Task item: With the line that contains "Open the three-dot more options menu" as the final line, return every line from the start of the data below exactly.
-.-.-
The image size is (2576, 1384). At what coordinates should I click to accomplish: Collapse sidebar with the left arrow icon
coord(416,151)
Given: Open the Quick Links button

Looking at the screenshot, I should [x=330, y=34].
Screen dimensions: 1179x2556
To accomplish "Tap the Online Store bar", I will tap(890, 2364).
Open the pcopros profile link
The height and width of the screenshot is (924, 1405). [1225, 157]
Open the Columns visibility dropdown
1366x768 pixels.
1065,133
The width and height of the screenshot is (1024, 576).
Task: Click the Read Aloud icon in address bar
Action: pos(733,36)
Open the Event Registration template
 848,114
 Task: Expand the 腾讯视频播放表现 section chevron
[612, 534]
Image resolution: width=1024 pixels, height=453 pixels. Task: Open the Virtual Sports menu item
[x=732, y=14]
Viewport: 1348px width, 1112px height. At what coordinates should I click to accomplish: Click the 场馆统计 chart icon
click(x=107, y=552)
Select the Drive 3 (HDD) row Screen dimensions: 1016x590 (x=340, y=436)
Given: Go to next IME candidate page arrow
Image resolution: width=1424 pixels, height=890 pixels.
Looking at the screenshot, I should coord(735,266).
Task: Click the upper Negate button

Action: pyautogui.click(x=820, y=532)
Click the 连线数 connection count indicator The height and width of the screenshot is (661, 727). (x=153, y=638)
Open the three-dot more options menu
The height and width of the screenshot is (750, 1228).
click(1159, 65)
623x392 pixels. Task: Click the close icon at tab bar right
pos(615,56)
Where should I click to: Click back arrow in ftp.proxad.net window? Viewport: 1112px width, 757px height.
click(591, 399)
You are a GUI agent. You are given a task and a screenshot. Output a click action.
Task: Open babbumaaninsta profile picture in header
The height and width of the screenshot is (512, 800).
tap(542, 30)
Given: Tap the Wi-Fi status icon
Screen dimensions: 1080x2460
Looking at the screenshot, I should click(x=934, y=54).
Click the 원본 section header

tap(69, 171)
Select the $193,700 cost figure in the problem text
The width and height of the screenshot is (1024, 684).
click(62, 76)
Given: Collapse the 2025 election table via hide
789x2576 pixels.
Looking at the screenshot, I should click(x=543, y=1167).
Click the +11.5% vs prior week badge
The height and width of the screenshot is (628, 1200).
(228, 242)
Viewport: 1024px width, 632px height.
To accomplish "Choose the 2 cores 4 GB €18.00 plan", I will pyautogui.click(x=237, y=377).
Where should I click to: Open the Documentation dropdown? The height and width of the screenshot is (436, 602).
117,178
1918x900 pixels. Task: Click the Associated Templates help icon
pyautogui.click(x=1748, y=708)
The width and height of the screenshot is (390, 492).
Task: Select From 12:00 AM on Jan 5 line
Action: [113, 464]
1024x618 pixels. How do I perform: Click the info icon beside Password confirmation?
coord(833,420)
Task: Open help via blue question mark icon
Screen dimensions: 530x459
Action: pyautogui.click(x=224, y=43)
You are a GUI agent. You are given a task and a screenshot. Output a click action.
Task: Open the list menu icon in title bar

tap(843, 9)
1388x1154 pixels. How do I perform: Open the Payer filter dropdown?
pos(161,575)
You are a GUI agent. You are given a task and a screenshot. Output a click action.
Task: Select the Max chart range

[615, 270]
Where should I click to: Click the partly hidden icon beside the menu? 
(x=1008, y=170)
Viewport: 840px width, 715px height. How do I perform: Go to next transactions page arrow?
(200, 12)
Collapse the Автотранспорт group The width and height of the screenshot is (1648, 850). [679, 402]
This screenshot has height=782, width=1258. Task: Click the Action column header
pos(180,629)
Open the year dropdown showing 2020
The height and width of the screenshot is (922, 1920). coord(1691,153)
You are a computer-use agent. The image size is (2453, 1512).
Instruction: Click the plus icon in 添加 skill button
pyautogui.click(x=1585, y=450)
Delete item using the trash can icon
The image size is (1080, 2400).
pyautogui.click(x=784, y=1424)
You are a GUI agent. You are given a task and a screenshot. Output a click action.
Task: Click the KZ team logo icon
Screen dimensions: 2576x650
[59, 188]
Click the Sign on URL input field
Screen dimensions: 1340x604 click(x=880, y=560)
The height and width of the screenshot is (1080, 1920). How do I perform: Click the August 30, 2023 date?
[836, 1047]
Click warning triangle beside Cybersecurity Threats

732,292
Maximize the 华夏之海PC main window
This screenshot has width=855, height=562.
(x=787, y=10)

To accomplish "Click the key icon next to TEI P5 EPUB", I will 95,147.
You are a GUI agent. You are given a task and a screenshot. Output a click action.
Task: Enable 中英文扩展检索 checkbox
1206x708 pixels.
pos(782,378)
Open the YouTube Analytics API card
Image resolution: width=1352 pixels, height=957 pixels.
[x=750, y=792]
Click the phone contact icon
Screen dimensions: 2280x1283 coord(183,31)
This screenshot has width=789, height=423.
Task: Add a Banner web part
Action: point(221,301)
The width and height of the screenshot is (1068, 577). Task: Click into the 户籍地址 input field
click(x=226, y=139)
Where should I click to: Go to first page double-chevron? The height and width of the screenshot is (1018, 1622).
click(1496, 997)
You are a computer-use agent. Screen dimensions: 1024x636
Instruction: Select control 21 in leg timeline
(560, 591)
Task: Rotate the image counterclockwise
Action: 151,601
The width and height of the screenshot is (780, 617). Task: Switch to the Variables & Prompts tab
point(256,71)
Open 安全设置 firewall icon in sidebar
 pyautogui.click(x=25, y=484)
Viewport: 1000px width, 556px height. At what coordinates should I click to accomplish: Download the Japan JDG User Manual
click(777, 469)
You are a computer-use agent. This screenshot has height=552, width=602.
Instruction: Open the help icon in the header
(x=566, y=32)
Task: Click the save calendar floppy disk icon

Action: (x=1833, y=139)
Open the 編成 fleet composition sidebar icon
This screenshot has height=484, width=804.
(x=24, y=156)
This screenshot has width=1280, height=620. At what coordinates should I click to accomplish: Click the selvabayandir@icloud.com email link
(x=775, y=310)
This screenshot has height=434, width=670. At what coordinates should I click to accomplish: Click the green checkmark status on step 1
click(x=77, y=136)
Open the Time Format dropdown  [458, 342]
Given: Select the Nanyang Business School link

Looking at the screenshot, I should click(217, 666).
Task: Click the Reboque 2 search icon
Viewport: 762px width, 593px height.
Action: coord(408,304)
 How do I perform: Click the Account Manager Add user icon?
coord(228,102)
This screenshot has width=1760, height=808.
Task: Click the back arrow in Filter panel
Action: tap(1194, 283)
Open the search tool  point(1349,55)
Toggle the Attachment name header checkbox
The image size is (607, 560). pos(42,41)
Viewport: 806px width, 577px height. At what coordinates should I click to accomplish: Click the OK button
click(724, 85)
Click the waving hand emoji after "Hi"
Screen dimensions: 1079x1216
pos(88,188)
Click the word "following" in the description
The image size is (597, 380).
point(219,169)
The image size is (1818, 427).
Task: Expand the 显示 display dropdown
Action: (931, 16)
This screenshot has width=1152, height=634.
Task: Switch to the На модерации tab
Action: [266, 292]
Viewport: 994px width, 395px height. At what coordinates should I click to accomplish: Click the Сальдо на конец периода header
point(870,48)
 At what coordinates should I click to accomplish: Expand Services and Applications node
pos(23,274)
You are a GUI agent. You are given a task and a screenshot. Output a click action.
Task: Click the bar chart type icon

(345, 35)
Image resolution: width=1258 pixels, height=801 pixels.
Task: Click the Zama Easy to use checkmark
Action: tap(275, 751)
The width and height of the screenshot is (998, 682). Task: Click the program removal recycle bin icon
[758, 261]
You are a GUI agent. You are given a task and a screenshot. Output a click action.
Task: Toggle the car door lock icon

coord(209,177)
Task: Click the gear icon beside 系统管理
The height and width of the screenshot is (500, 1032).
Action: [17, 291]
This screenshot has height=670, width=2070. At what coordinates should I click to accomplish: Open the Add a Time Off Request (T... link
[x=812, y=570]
-.-.-
Final answer:
The image size is (2576, 1384). At what coordinates should I click to accomplish: Collapse sidebar with the left arrow icon
coord(416,151)
Given: Open the Quick Links button

Looking at the screenshot, I should [x=330, y=34].
Screen dimensions: 1179x2556
To accomplish "Tap the Online Store bar", I will tap(890, 2364).
Open the pcopros profile link
The height and width of the screenshot is (924, 1405). [1225, 157]
Open the Columns visibility dropdown
1366x768 pixels.
1065,133
The width and height of the screenshot is (1024, 576).
Task: Click the Read Aloud icon in address bar
Action: pos(733,36)
Open the Event Registration template
 848,114
 Task: Expand the 腾讯视频播放表现 section chevron
[612, 534]
Image resolution: width=1024 pixels, height=453 pixels. Task: Open the Virtual Sports menu item
[x=732, y=14]
Viewport: 1348px width, 1112px height. At what coordinates should I click to accomplish: Click the 场馆统计 chart icon
click(x=107, y=552)
Select the Drive 3 (HDD) row Screen dimensions: 1016x590 (x=340, y=436)
Given: Go to next IME candidate page arrow
Image resolution: width=1424 pixels, height=890 pixels.
Looking at the screenshot, I should coord(735,266).
Task: Click the upper Negate button

Action: pyautogui.click(x=820, y=532)
Click the 连线数 connection count indicator The height and width of the screenshot is (661, 727). (x=153, y=638)
Open the three-dot more options menu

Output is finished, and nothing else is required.